Background: Beta thalassaemia trait (BTT), a beta globin gene disorder share insulin resistance with Type 2 Diabetes Mellitus (T2DM). BTT may therefore be a risk factor for T2DM. We hypothesise that undiagnosed BTT could be a risk factor for T2DM.

Methods: BTT was compared between 99 individuals with T2DM and 105 apparently healthy individuals in an unmatched case-control study. Red cell indices and haemoglobin fractions were analysed using an electronic cell counter and HPLC respectively.

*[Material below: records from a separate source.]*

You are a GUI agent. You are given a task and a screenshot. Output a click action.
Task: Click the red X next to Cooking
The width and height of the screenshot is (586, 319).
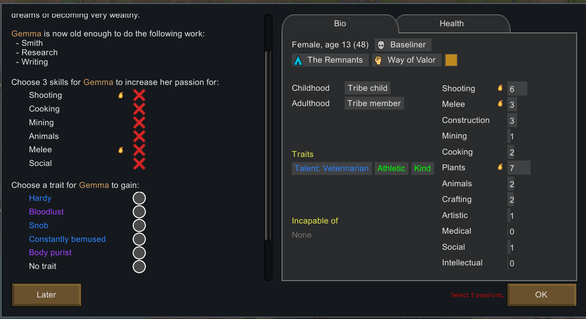pos(139,109)
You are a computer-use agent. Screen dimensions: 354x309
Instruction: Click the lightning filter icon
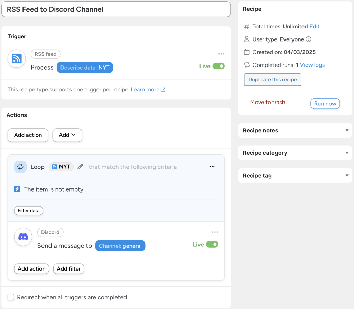17,189
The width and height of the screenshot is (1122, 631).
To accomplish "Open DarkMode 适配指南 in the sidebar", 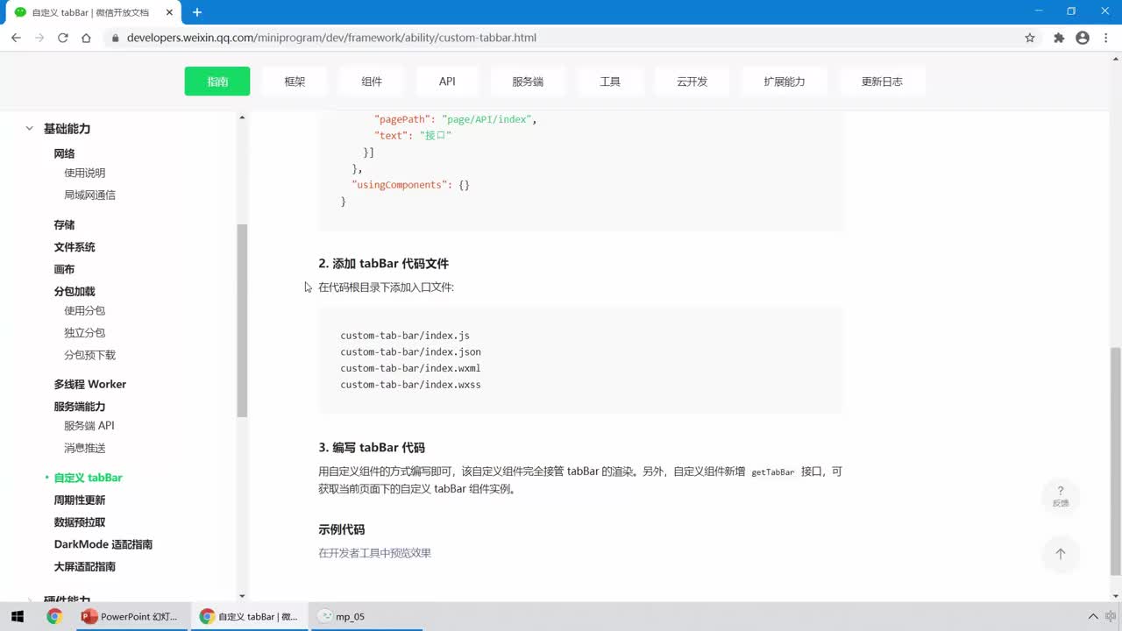I will pyautogui.click(x=103, y=544).
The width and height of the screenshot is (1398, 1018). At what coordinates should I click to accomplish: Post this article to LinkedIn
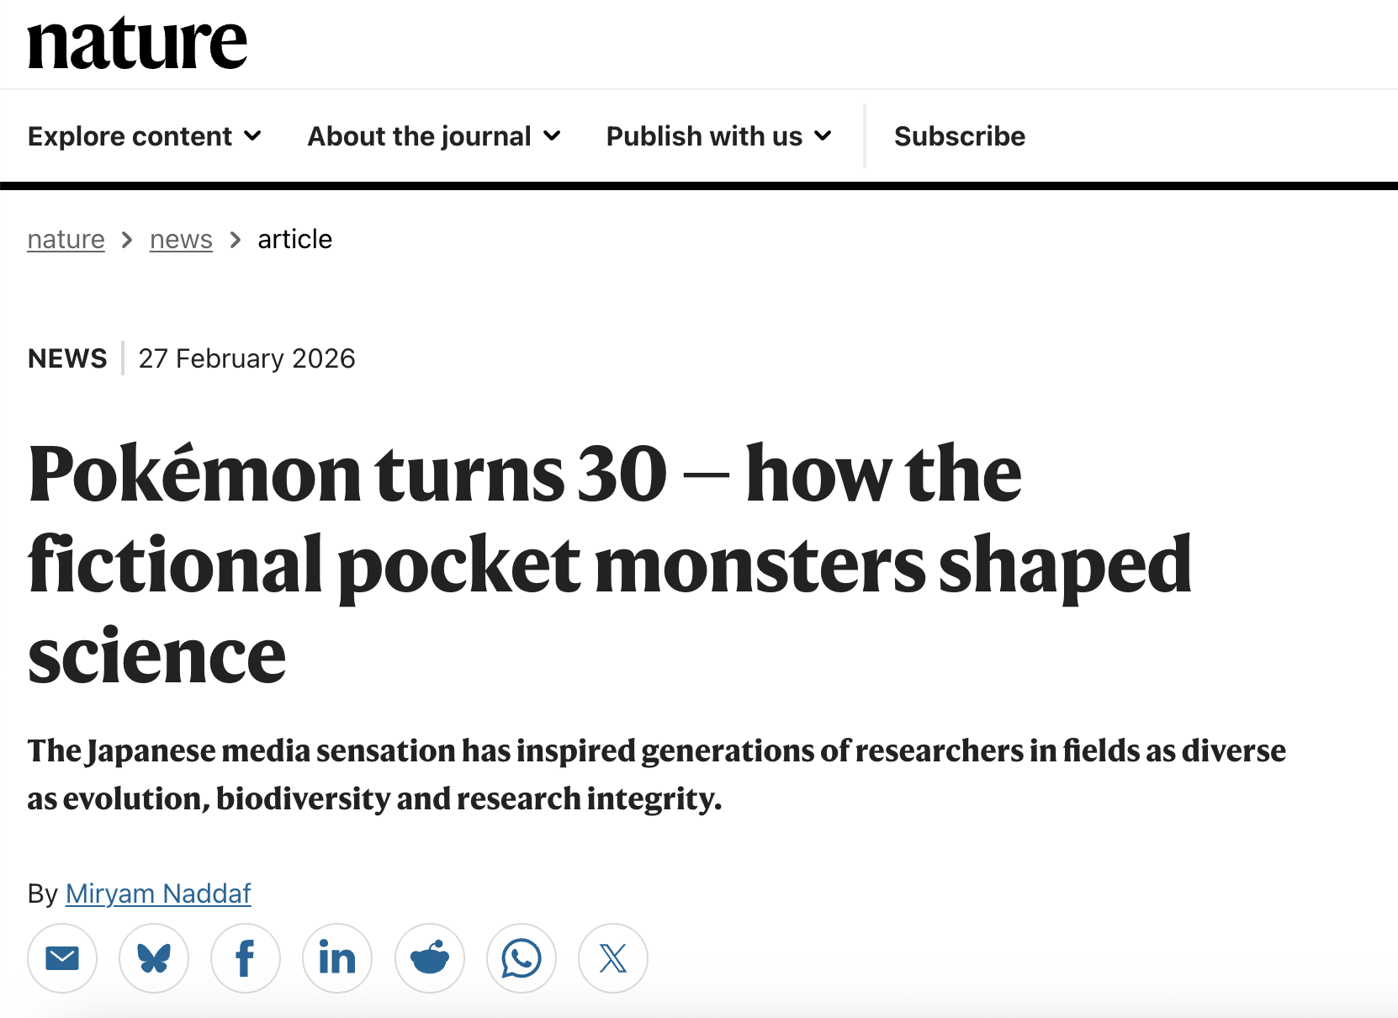coord(337,958)
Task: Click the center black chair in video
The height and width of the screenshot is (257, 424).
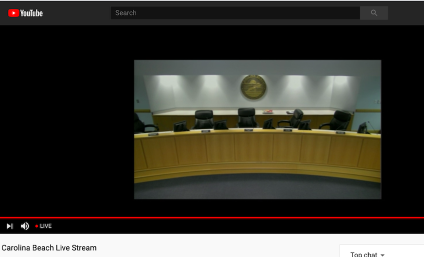Action: click(247, 117)
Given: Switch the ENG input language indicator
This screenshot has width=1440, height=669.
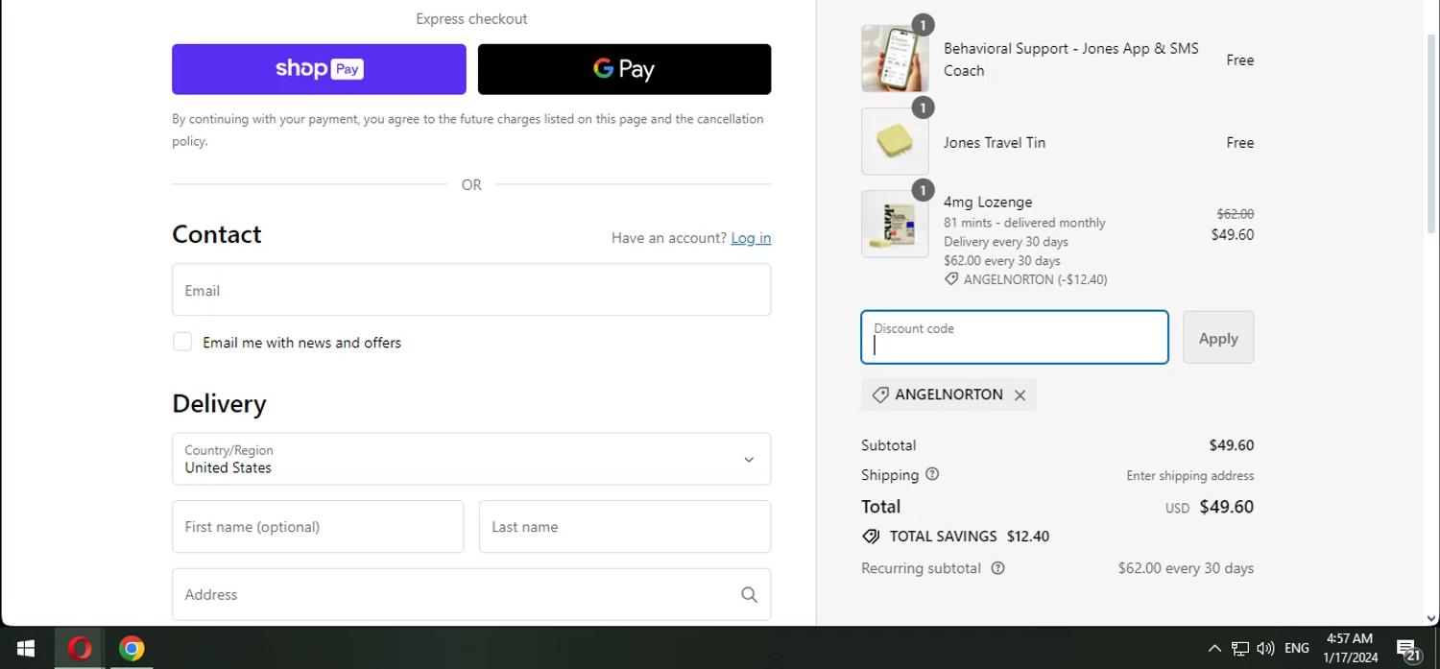Looking at the screenshot, I should [x=1296, y=649].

Findings: T2DM individuals were a decade older than controls, 59.6 years vs. 46 years (p=0.001), more likely to be women. T2DM had a lower mean haematocrit, 37.3% vs. 40.6% (p=0.001). Though the mean HbA2 was higher in T2DM (2.6% vs. 2.4% (p=0.03)) the prevalence of BTT was twice as high in the control 8% vs. 4%. More T2DM had the Sickle Cell Trait (SCT) 27.3% (27/99) vs. 15.2% (16/105); p=0.035. The mean HbA2 for individuals with SCT was higher than for individuals without the trait (3.1% vs. 2.4%; p=0.001). All T2DM with BTT had the SCT while six of the eight controls with BTT had SCT. T2DM with BTT were older, more likely to be women and had a lower haematocrit, red cell indices than controls with BTT but both had similar RDW and HbA2.

Conclusion: The higher HbA2 in SCT, T2DM and a higher prevalence of SCT in T2DM may be linked to the presence of BTT. Apparent protection of T2DM by BTT may be because of early deaths of T2DM with BTT. T2DM may therefore differ between those with BTT and those without.